Exercise prompt
May I have the lines from the one containing "Click DeNA's 0.5 game difference cell" to the end of the entries, returned exactly and with nothing else?

--- START ---

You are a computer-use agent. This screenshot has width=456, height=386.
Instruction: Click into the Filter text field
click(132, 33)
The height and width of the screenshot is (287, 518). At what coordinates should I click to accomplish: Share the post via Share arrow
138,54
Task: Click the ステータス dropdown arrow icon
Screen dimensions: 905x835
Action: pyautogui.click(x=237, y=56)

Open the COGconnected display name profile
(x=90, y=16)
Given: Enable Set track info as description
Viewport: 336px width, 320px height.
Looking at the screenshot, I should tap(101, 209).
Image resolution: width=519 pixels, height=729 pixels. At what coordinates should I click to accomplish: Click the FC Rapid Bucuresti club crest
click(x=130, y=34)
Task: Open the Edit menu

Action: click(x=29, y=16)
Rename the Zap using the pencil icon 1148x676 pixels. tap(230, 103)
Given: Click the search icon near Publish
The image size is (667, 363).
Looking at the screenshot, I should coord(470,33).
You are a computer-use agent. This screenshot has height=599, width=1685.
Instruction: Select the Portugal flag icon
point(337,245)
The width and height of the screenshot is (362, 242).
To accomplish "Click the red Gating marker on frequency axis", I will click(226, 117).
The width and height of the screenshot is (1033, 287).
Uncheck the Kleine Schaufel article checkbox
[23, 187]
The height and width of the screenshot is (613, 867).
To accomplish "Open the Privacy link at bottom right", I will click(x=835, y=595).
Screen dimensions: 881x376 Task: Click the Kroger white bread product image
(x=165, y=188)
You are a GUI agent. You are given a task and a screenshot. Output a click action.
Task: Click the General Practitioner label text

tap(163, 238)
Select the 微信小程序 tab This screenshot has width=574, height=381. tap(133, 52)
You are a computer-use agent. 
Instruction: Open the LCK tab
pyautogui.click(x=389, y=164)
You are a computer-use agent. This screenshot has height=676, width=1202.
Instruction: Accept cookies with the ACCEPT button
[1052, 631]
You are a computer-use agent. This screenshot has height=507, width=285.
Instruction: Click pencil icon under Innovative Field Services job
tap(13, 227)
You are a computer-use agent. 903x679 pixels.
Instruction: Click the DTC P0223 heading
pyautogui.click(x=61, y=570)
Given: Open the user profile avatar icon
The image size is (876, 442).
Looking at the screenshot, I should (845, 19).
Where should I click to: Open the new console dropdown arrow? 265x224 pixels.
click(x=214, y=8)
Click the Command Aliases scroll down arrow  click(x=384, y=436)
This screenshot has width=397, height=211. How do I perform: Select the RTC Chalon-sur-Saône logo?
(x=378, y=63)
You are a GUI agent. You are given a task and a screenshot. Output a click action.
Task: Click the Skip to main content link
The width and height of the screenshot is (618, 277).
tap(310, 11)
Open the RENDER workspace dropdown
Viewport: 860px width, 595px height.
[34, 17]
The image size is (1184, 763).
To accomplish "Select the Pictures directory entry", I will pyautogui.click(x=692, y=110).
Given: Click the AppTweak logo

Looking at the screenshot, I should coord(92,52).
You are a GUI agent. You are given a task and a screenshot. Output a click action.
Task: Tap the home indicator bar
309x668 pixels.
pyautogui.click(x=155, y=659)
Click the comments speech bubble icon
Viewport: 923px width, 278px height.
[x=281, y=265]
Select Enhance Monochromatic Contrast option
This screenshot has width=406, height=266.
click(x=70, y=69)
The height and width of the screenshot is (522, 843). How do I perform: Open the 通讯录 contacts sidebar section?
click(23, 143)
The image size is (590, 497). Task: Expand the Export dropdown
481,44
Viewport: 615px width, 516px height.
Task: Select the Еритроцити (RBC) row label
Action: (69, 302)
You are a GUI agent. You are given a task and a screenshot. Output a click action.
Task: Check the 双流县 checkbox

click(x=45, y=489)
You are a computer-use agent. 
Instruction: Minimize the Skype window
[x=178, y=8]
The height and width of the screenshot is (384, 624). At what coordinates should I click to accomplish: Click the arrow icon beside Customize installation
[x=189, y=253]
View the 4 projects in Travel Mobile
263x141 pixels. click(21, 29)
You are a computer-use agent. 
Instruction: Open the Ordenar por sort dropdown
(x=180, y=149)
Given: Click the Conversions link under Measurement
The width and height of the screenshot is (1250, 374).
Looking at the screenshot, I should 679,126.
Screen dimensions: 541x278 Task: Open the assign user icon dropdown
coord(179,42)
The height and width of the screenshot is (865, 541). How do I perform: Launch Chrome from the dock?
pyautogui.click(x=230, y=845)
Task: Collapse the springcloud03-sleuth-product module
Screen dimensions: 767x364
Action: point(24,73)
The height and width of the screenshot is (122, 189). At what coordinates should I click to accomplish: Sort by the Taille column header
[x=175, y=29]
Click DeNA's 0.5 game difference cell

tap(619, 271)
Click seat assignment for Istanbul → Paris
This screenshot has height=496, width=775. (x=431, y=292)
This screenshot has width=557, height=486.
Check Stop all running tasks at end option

--- END ---

Answer
Click DeNA's 0.5 game difference cell

tap(619, 271)
Click seat assignment for Istanbul → Paris
This screenshot has height=496, width=775. (x=431, y=292)
This screenshot has width=557, height=486.
Check Stop all running tasks at end option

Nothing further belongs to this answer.